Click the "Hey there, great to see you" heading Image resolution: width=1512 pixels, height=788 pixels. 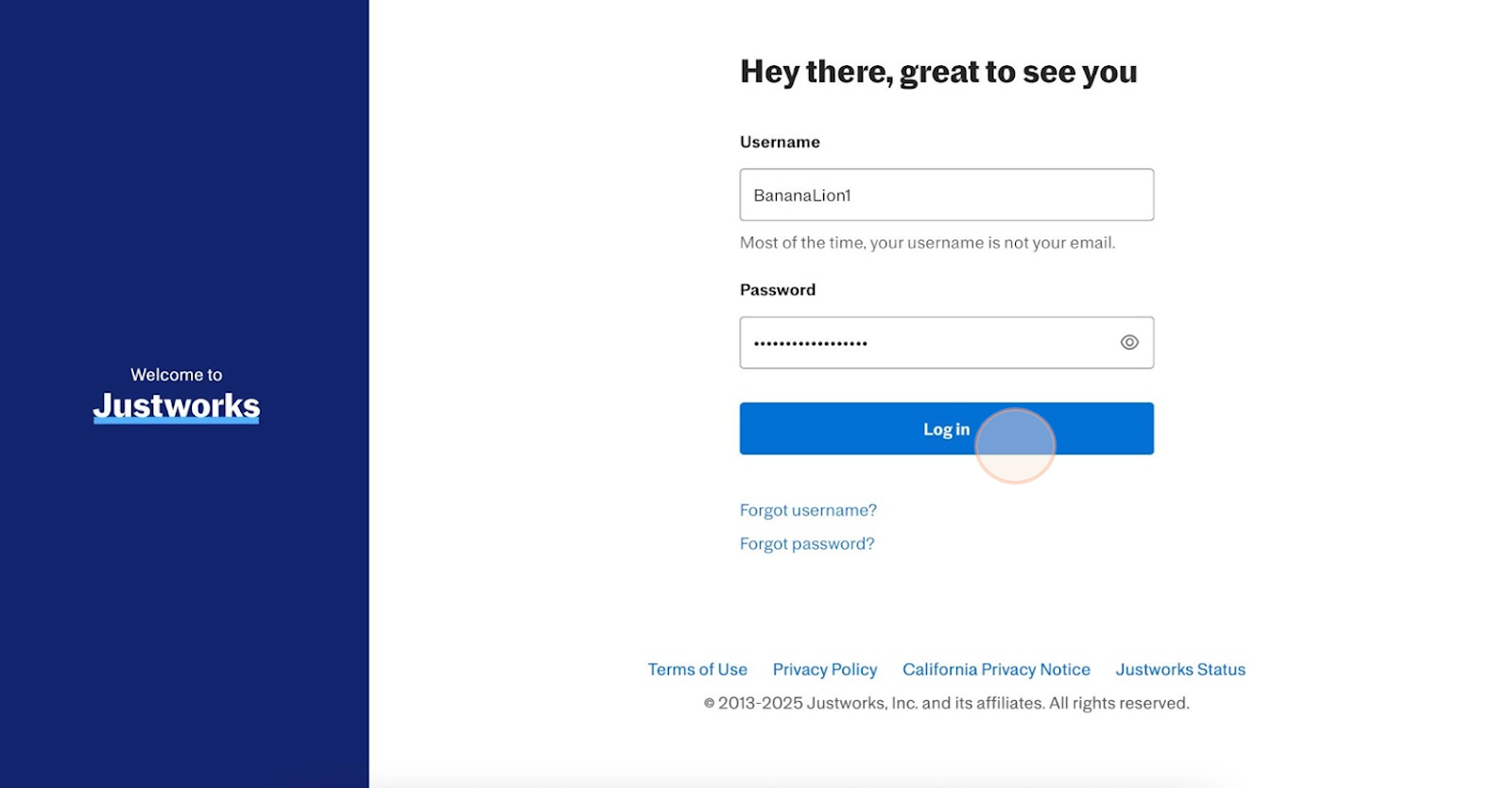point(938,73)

--

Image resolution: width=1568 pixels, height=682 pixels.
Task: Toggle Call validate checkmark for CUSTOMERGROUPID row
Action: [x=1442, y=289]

...

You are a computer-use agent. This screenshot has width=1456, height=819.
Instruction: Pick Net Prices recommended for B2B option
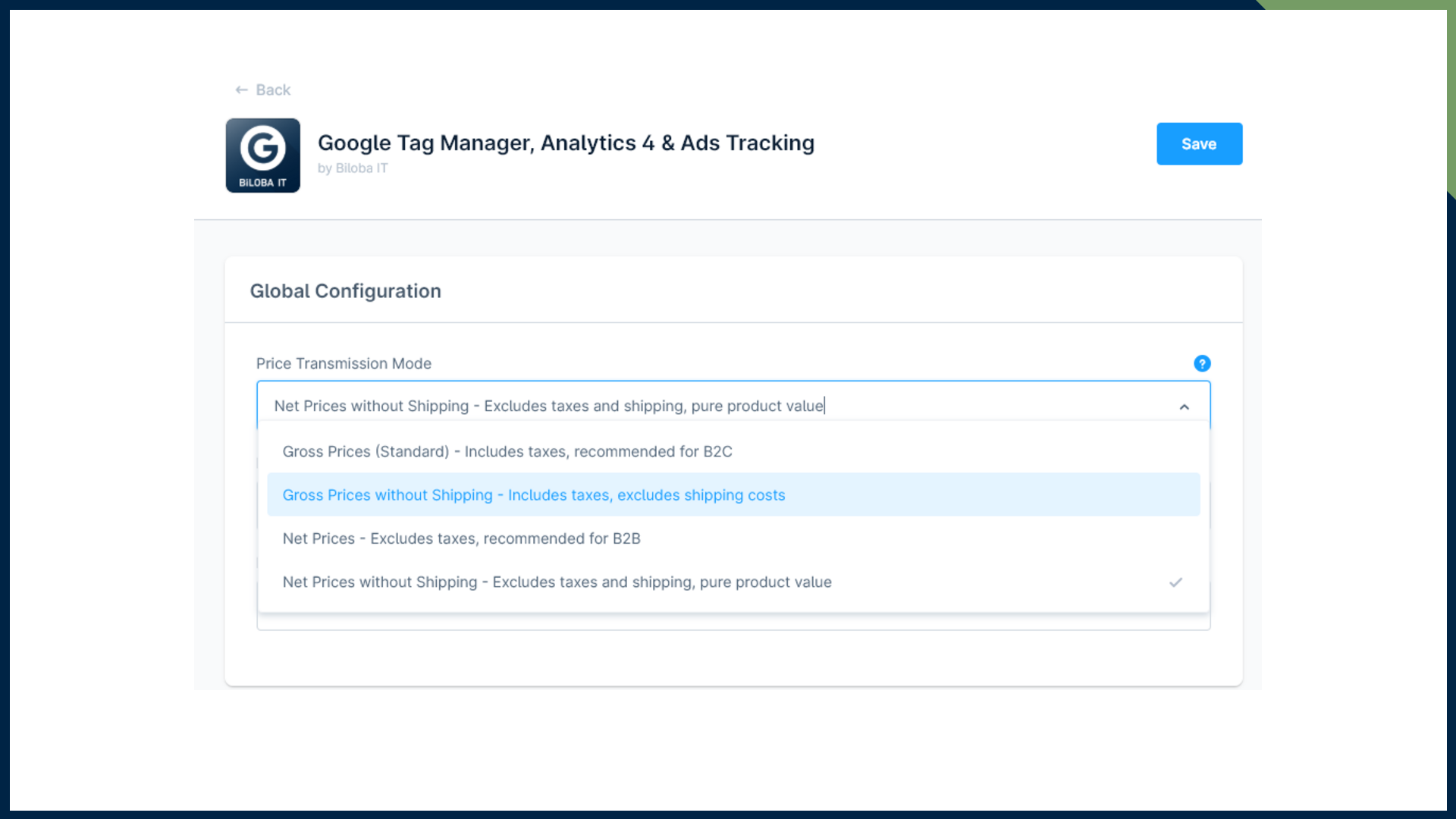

(WHAT TO DO)
Output the rows from the line with "You are a computer-use" to the line with "Instruction: Pick Net", both included, with no changes to their wording.

(ANSWER TO THE TASK)
You are a computer-use agent. This screenshot has width=1456, height=819.
Instruction: Pick Net Prices recommended for B2B option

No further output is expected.